Pigeon Hole: The row of numbered houses problem, why couldn't I include the mentioned ranges in my pigeon holes options?

Question

The problem is as follow:

A row of houses are randomly assigned distinct numbers between 1 and 50 (inclusive). How many houses must there be to insure that there are 5 houses numbered consecutively?

Its solution:

Split the numbers into 10 pigeonholes: 1-5, 6-10, 11-15, 16-20… There must be at least =41 “pigeons”=houses

my problem is that: why haven't we include the ranges (2-6, 3-7, 4-8, 5-9, ... 12-16 ..) within the ones mentioned in the solution? they're consecutive 5 numbers as well, so why not?

Answer 1

So, taking "there are five houses numbered consecutively", which is slightly ambiguous, to mean "there are houses which use five consecutive numbers":

The solution given certainly demonstrates that there is no way to avoid five consecutive numbers given $41$ houses, based on the strong pigeonhole principle, and a small demonstration (e.g. remove the smallest of each group) shows that $40$ houses are not sufficient.

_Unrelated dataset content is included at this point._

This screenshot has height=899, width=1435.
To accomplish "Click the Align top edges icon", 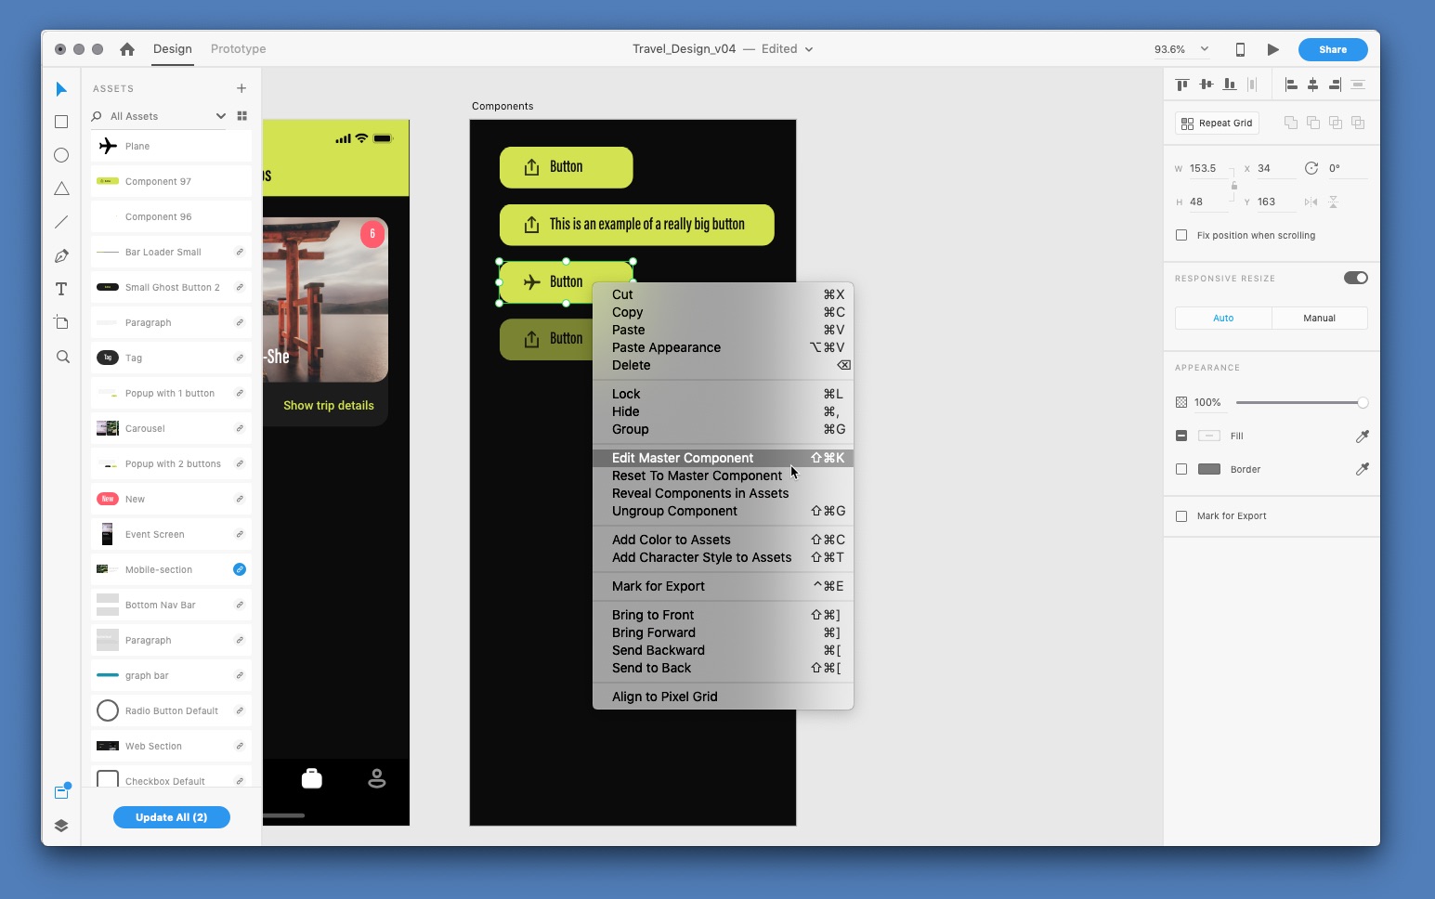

The use of the non-overlapping "pigeonholes" that use all the available numbers means there is less complexity about the proof presented, and since it achieves the result there is no need for further assessment.

Answer 2

The solution requires two parts:

1. With forty houses (namely all except $5,10,15,\ldots$), it is possible to not have five consecutives
2. With more than forty houses, we will always have five consecutive numbers

It does not matter how we prove the second point if only we do it in a way that wprks. If we want to use the pigeon-hole principle, we better find a couple of disjoint sets as "holes" into which we place our houses/pigeons. It suggests itself to use sets of five consecutive numbers as holes. We could use sets such as $\{1,2,3,4,5\}$ and/or $\{2,3,4,5,6\}$ and/or $\{3,4,5,6,7\}$, but to achieve disjointness, we better take $\{1,2,3,4,5\}$, $\{6,7,8,9,10\}$, $\{11,12,13,14,15\}$ and so on up to $\{46,47,48,49,50\}$. Fortunately, this results in $10$ "holes" so that of $41$ "pigeons", there will be at least five entering the same hole and we are done.

Other five-sets are simply not helpful.